Several types of linear-scaling scheme exist and a point of commonality between many of them is the use of localized functions. Some of these approaches use a relatively small basis set of numerical atomic orbitals  or gaussian atomic orbitals [10,11] that have been pre-optimized for other environments and transferred to the system under consideration; other approaches [12,13,14,15,16] use much larger localized basis sets of simple functions such as polynomials [17,18], spherical waves , or bandwidth limited delta functions . Each of these philosophies has its advantages and drawbacks: the former can suffer from transferability problems but is capable of providing good accuracy with modest effort; the latter is computationally more intensive but is capable of giving an accuracy that is systematically tunable with a parameter that controls the completeness of the basis set that is being used, akin to the kinetic energy cut-off in plane wave methods. It is this latter category of method that we discuss here.
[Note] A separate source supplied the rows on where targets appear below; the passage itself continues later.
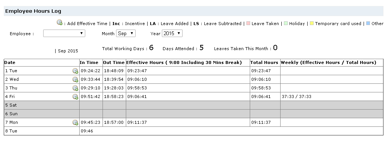Open the Year dropdown showing 2015
Screen dimensions: 391x147
pos(172,33)

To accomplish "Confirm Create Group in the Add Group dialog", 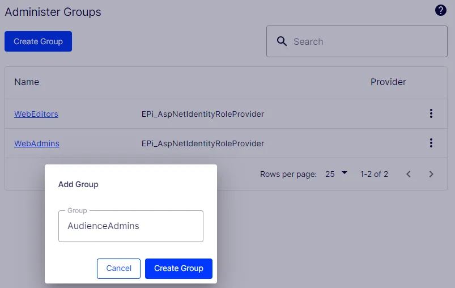I will 178,269.
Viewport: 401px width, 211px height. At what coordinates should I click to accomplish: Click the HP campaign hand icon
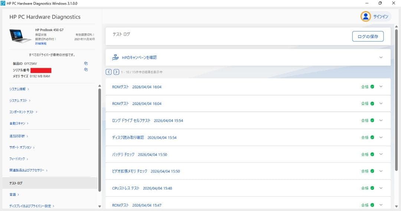(x=115, y=57)
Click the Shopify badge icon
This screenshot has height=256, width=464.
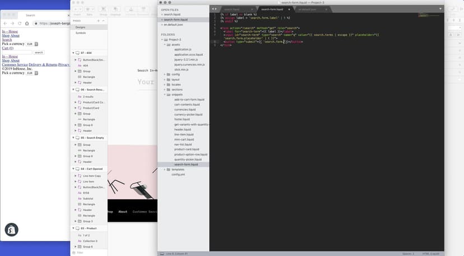pos(11,230)
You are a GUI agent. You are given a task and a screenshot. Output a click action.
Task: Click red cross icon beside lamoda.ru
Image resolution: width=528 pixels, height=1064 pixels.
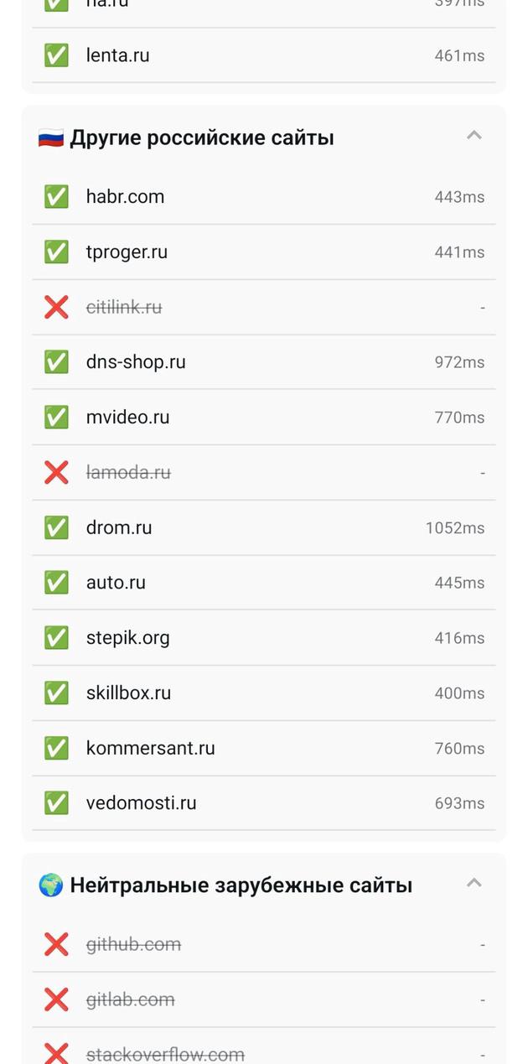pos(56,473)
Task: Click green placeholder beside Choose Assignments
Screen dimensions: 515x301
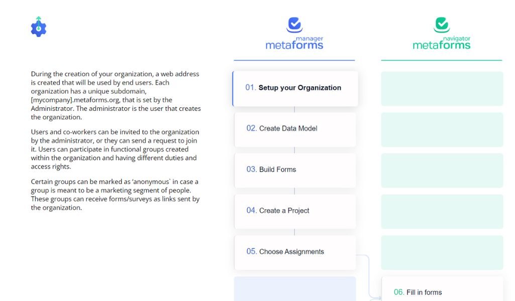Action: (x=442, y=252)
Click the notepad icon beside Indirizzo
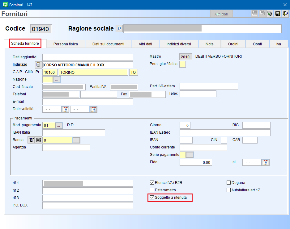 click(x=38, y=65)
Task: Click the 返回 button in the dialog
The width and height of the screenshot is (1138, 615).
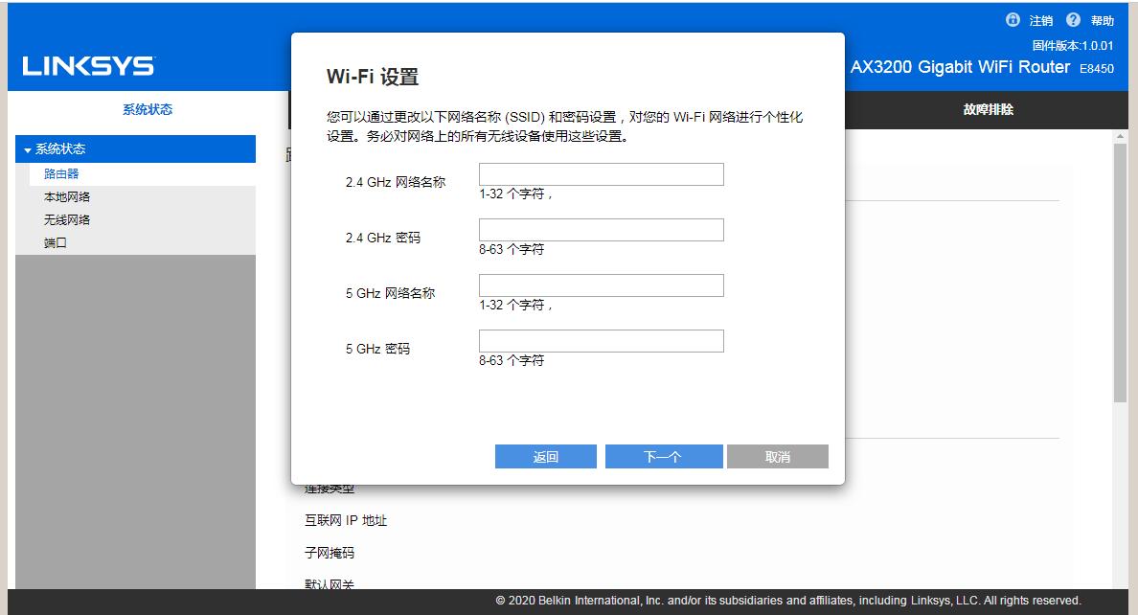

The usefulness of any linear-scaling scheme is ultimately determined by its crossover point, namely the system size at which the method begins to be faster than conventional cubic-scaling approaches. This crossover depends largely on two factors: First the computational cost per iteration per atom, and second the number of iterations required to reach a given convergence threshold per atom. Even if a method is constructed in which the computational cost per iteration per atom is small and independent of system size, the number of iterations required may be so large that the minimization is prohibitively inefficient. Indeed, it has been observed that methods which use large basis sets suffer from this very problem, known as ill-conditioning. We present a discussion of the origin of ill-conditioning and describe a general scheme to overcome it.
We briefly outline the formalism of linear-scaling methods in Section 2. In Section 3 we discuss the cause of the above-mentioned ill-conditioning, and in Section 4, following the work of Bowler and Gillan , we present a general preconditioning scheme for alleviating the problem. In particular, we show that the ``diagonal approximation'' that was invoked in Ref.  is unnecessary and we account for the tensorial nature of the nonorthogonal bases correctly. In Section 5 we extend our analysis to the case of an orthogonal basis, and in Section 6 we use our linear-scaling method  as a specific example of the preconditioning scheme. Finally, in Section 7 we present results that demonstrate the importance of using preconditioning.